Houve medo nos bairros de Bissau. Lá está-se vulnerável pois não há grossas paredes para proteger nem que seja do estrondo das bombas. Está-se rente ao chão … à mercê.

Para além do medo há vergonha. Vergonha de terem um país que só é notícia pelas piores razões (como se diz em linguagem de noticiário). Um país onde se matam os dirigentes políticos e onde nunca se sabe quem o fez. E não há nada mais triste do que ver os guineenses com vergonha.

Quanto aos acontecimentos, depois de uma segunda-feira de reclusão, hoje fui tentar trabalhar e tive que fugir para casa porque havia confusão no Bandim. Primeiro constou que sem tiros, logo a seguir já os havia. Vim por atalhos porque a polícia tinha cortado o trânsito na Chapa. Passei por bairros e pensei “Tenho que fotografar isto para o blog” e senti-me culpada por esse olhar de repórter de meia-tigela.

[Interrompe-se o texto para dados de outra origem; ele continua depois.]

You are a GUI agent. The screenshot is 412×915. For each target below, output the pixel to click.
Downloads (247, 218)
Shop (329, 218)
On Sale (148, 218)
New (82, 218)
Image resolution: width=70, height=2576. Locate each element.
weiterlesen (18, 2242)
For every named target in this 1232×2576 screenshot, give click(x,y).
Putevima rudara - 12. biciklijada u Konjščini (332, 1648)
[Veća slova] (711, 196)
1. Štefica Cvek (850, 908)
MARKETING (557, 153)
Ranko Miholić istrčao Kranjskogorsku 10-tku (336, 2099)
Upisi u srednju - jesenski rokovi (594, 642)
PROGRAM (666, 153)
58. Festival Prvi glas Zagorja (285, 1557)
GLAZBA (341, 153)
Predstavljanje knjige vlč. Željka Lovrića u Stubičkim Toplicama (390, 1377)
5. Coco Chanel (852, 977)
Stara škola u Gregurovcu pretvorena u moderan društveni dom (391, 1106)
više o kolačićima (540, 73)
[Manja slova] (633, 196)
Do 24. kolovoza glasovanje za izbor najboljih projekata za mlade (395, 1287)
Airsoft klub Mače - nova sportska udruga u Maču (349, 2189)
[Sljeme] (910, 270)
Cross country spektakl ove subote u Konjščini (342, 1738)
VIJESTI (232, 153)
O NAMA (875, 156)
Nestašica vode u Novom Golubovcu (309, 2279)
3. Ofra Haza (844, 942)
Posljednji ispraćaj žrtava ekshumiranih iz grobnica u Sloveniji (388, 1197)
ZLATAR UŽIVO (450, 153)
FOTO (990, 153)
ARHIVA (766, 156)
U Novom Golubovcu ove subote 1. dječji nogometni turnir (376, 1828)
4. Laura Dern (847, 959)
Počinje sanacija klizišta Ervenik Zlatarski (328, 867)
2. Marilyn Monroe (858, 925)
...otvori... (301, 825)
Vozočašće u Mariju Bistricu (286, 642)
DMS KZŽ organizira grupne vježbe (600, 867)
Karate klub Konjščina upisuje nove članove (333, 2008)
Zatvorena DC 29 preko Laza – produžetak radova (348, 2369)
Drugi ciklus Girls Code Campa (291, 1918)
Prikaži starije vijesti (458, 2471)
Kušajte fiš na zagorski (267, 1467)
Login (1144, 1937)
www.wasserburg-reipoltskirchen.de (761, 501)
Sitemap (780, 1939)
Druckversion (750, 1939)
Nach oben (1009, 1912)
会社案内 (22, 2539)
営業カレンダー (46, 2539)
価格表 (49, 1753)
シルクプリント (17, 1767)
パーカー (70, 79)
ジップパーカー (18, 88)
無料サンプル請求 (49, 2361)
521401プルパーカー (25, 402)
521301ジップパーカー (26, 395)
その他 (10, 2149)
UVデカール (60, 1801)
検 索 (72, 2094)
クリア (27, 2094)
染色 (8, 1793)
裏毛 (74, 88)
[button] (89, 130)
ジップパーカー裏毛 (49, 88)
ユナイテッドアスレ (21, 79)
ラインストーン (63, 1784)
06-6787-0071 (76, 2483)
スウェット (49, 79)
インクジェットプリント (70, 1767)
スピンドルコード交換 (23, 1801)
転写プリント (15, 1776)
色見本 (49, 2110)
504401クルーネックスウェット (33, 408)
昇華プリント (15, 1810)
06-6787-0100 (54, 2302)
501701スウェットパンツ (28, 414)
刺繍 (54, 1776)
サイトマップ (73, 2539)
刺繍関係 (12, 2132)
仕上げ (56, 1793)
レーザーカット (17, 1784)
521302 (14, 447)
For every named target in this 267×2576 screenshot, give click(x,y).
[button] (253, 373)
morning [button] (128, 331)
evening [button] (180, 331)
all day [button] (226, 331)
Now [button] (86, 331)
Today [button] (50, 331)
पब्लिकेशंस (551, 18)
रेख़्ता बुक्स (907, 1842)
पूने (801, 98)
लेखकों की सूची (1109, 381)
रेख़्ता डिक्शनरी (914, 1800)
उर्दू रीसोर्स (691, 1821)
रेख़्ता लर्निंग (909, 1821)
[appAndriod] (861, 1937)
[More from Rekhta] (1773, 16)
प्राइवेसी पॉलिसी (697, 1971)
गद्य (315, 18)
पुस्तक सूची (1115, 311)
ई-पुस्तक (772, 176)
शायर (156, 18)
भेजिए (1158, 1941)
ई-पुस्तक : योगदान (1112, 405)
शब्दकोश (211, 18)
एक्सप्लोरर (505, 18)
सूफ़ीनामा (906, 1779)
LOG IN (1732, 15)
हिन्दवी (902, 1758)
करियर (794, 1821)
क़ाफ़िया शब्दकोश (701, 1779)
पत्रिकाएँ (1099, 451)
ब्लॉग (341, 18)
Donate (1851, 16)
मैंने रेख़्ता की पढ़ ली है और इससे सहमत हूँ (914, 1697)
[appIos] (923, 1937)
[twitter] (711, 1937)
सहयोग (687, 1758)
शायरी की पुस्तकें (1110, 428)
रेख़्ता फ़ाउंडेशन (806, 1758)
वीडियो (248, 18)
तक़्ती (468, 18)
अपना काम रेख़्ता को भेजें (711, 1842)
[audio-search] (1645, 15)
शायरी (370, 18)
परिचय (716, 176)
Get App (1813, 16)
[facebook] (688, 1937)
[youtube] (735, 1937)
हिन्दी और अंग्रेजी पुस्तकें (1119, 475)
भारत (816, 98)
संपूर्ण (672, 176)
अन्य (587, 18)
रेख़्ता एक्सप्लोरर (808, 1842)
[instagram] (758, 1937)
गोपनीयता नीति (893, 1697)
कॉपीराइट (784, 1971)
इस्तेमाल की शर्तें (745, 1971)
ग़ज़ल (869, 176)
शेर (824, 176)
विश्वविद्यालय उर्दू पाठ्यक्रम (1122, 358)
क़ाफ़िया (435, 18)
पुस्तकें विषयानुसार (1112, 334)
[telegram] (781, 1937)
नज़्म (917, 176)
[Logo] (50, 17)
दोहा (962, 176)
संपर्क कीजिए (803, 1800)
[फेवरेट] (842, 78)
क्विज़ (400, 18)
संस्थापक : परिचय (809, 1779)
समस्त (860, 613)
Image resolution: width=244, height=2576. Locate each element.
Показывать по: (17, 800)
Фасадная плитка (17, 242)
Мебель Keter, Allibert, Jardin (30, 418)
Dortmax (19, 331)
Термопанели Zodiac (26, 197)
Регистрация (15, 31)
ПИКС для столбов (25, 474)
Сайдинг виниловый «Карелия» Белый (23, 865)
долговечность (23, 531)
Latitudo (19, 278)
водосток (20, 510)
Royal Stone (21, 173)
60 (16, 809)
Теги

Ana e Simão [7] relataram que a cidade estava mais calma no dia 3 de março:

As estradas de entrada e saída da cidade reabriram, sem militares nos controlos. O comércio voltou a funcionar. Mas tudo é imprevisível. A pessoas revelam uma alegria e alívio contidos (morreu um homem sanguinário, responsável em grande parte pela situação a que o país chegou). Contêm também a tensão e a expectativa, foi aparentemente um bom acontecimento, mas a Guiné sempre foi imprevisível. Volta-se a tentar fazer a vida normal, volta-se a ter esperança:
-”É agora que o país levanta – (onde é que já ouvi isto?). Que Nino descanse em paz e nos deixe descansar.”

E blogaram novamente no dia 5 [8], dessa vez falando das expectativas das pessoas para as próximas eleições:

É impossível sabermos a curto prazo – e provavelmente a longo prazo – pormenores sobre os assassinatos. O que sabemos é que os funerais estão marcados para sábado (Tagme Na Waye) e 3ª feira (Nino Vieira). Sabemos que se vão marcar eleições ainda este ano e sabemos que Kumba Yalá [9] se vai candidatar e com certeza proporcionar campanhas animadas. Sabemos que a melhor alternativa é o Dr. Henrique Rosa, mas tem pouca aceitação fora de Bissau.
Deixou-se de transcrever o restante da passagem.